In Lucrecia Martel’s directorial debut La Ciénaga, the narrative is not the target, but instead, a view into the lives of a deteriorating group of the Argentine bourgeoisie. The bourgeoisie is a French term made famous by Karl Marx in the 1800s. Marx used this separating term to showcase the class war; he described working class proletariats pitted against the bourgeoisie, or as Marx mentioned in the Communist Manifesto, “the oppressor vs the oppressed.”
This word has been used to distinguish two separate social groups dating back to the Middle Ages. Since then, ‘bourgeois’ has come with a connotation. Internalized racism can be found closely behind. In “What Is Internalized Racial Oppression And Why Don’t We Study It? Acknowledging Racism’s Hidden Injuries”, sociologist Karen D. Pyke defines internalized racism as a mentality instilled with racial oppression guided by eurocentrism against one’s racial group. It is a form of racism that happens within the same ethnic group, and can be seen as a form of oppression. She discusses how internalized racism has gone ignored in sociology and how the taboo can be hurtful. In the film, the Argentine bourgeois family possess a racist mentality against their Argentine maid Isabel (Andrea López).

Task:
In the essay on La Ciénaga, who plays the maid Isabel? The entries are unrelated to the essay on La Ciénaga.

Material:
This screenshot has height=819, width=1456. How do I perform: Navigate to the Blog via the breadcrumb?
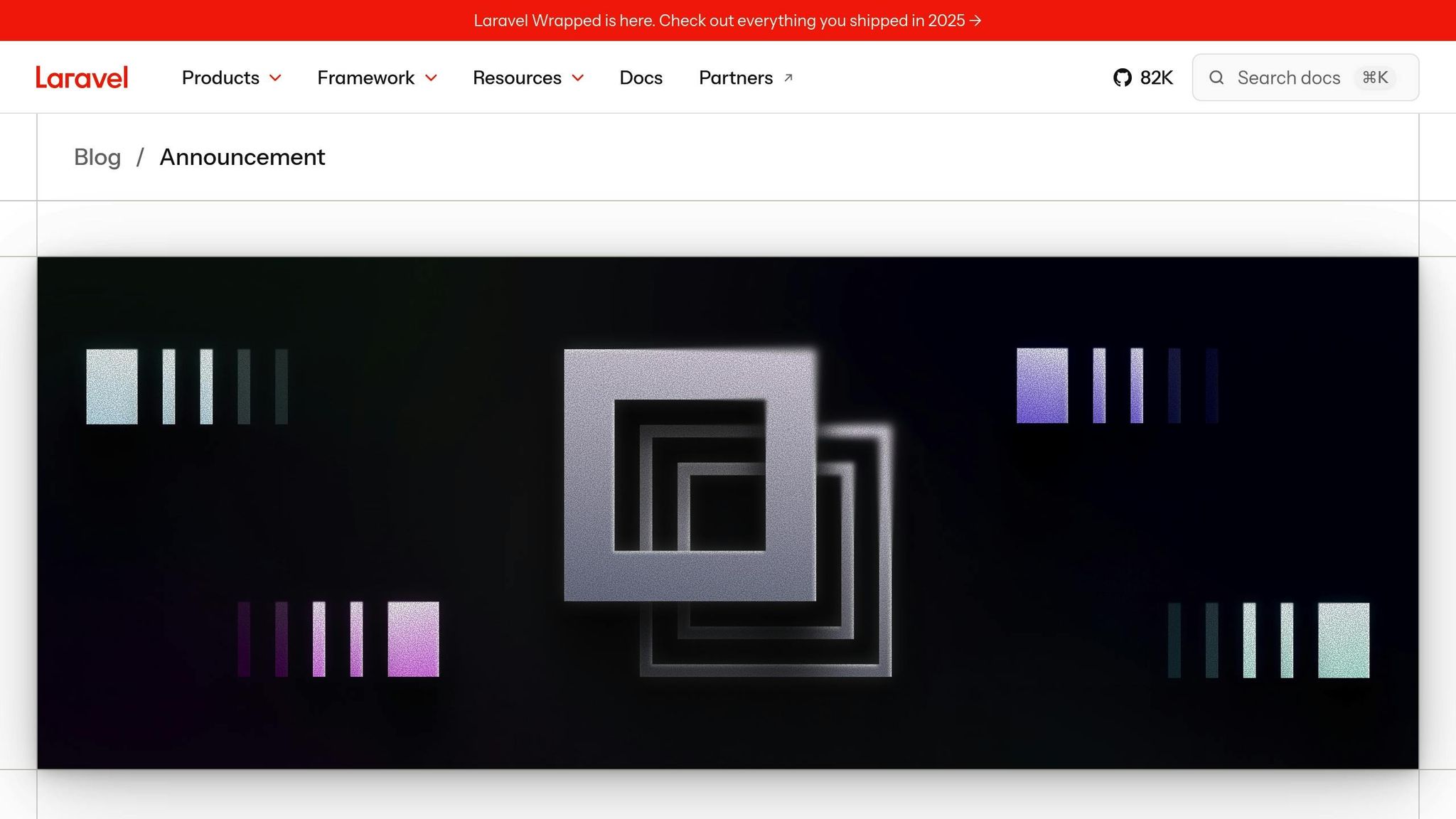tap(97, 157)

* * *

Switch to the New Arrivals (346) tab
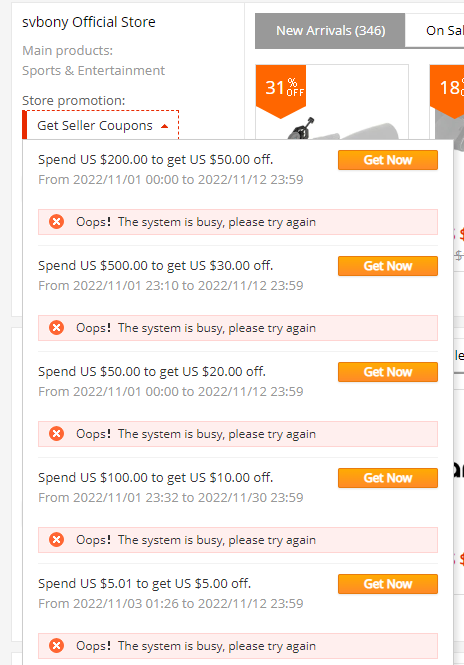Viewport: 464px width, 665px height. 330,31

Output of the task:
Andrea López